Manchester United y el interés en Josip Stanišić: un defensa versátil
El siguiente gran movimiento del Manchester United ya tiene nombre y acento croata.
El verano pasado en Old Trafford tuvo un objetivo claro: desmontar y reconstruir el centro del campo a petición directa de Michael Carrick. Llegaron Andrey Santos, Youri Tielemans y Carlos Baleba para agitar la sala de máquinas, mientras INEOS se quedaba a las puertas de cerrar en el último día de mercado a Louis Page.
Doce meses antes, la prioridad había sido el ataque. El patrón, por tanto, parece escrito: tras reforzar la delantera y el mediocampo, el próximo gran capítulo apunta sin rodeos a la defensa.
Una zaga en el alambre
En el vestuario lo saben: salvo dos, todos los defensas del United se juegan su futuro. El margen de error es mínimo. La nueva dirección deportiva no solo busca calidad, también elasticidad táctica, futbolistas capaces de cubrir varias zonas sin bajar el nivel. Es un perfil que en Old Trafford siempre ha seducido.

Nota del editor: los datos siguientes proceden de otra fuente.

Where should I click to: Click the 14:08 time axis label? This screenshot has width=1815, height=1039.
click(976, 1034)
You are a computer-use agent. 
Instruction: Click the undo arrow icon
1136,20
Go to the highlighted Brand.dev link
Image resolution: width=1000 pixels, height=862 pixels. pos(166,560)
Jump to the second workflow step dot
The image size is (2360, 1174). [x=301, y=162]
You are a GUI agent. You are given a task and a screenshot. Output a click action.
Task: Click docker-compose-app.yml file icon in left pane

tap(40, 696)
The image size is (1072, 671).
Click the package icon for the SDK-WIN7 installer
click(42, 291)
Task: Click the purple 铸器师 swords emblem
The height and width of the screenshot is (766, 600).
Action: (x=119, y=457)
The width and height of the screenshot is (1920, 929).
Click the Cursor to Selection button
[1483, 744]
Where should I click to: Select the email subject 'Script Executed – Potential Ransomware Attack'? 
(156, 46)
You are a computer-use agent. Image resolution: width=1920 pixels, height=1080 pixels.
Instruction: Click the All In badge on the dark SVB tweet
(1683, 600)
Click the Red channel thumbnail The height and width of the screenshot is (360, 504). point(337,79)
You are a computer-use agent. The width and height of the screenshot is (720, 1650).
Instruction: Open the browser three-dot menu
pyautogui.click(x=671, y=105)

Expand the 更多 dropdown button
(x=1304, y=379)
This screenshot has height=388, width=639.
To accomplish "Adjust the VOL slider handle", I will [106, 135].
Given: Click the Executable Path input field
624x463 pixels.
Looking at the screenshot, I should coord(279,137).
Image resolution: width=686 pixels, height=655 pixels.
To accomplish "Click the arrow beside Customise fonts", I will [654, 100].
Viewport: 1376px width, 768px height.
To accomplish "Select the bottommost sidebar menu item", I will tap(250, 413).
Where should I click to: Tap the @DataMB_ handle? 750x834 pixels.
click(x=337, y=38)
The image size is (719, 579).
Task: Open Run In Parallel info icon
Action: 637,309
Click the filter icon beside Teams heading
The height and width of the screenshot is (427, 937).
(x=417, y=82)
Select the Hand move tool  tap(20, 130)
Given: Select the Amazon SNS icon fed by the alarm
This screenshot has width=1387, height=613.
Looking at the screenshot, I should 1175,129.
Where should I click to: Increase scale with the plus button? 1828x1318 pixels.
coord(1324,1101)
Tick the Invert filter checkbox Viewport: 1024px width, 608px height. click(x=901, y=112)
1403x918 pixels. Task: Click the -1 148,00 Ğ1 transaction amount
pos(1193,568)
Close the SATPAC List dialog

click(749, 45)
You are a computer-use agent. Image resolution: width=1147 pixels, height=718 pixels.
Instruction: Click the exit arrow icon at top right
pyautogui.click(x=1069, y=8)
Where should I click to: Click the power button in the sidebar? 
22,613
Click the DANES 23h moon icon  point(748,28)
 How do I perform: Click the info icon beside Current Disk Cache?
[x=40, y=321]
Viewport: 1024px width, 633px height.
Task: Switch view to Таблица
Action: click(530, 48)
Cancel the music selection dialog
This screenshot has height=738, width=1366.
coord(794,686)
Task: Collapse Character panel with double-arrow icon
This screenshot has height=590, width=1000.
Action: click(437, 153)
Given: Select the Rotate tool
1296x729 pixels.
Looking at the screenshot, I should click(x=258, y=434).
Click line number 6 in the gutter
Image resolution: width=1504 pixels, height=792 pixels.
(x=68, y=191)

Ahí encaja a la perfección un nombre que en Mánchester ya se repite con frecuencia: Josip Stanišić.
El jugador del Bayern Munich se ha convertido en uno de los defensores más seguidos del continente. No es casualidad. Con 26 años, el internacional croata puede ocupar todo el carril derecho, rendir como central y, gracias a su manejo de las dos piernas, adaptarse al lateral izquierdo sin desentonar.
La última temporada lo demuestra con números muy claros: 43 partidos en todas las competiciones, 26 como lateral derecho, 15 como lateral izquierdo y 2 como central. Un comodín de élite.
Un objetivo lógico… y caro
Según datos de Fussballdaten, el United forma parte de un grupo de gigantes europeos que siguen de cerca a Stanišić. No está solo en el radar inglés: PSG, Real Madrid, Arsenal y Liverpool también vigilan cada paso del defensa en Múnich.
El problema no es el encaje futbolístico. Es el precio y el contexto.
Stanišić tiene contrato con el Bayern hasta 2029, una coraza contractual que coloca la negociación en un terreno complicado. Desde Alemania solo se sentarán a hablar si llega una oferta en una horquilla que se mueve entre las 47 y las 56 millones de libras, cifras que desde el entorno bávaro traducen en unos 55 a 65 millones de euros solo para abrir la puerta.
Y no se quedaría ahí. El club alemán pretende blindar cualquier acuerdo con bonus por rendimiento y una cláusula de porcentaje sobre una futura venta. Un paquete completo de gran club defendiendo a una pieza que considera estratégica.
Competencia feroz por un perfil muy específico
Las fuentes que siguen la evolución del croata coinciden: Stanišić es uno de los jugadores más versátiles y tácticamente interesantes del fútbol europeo actual. Por eso la lista de pretendientes pesa tanto.
PSG y Real Madrid ya han tomado nota. En la Premier League, Arsenal, Manchester United y Liverpool observan con especial atención cómo se consolida su rol en la plantilla del Bayern y cómo responde a la exigencia de la Bundesliga y de la Champions.
Para el United, el atractivo es evidente. Buscan profundidad en el lateral derecho y en el eje de la zaga. Stanišić ofrece ambas cosas, con experiencia consolidada tanto en liga alemana como en competiciones europeas. Justo el tipo de defensa que permite a un entrenador ajustar sistemas sin tener que cambiar medio equipo.
El dinero no es el único obstáculo
En teoría, el United no debería tener problemas para alcanzar una cifra de ese calibre si de verdad decide ir a por él. La cuestión clave está en dos frentes.
Primero, la voluntad del jugador. En el Allianz Arena se ha ganado un papel importante, con minutos regulares y confianza en su crecimiento. No es sencillo convencer a un futbolista de 26 años, en plena madurez, de abandonar un entorno donde ya se siente establecido.
Segundo, la línea marcada por INEOS. La nueva propiedad ha repetido una y otra vez su preferencia por futbolistas ya contrastados en la Premier League. Stanišić no entra en esa categoría. Encaja en el plano competitivo europeo, pero no en el filtro de “experiencia Premier” que se ha convertido casi en dogma en los despachos de Carrington.
Ahí se abre el debate interno: ¿mantener la ortodoxia de fichar solo jugadores con rodaje en Inglaterra o romper el molde por un defensa que puede resolver varios problemas de plantilla de una sola vez?
La respuesta puede definir no solo el futuro de la zaga, sino el rumbo del nuevo proyecto del United en el mercado internacional.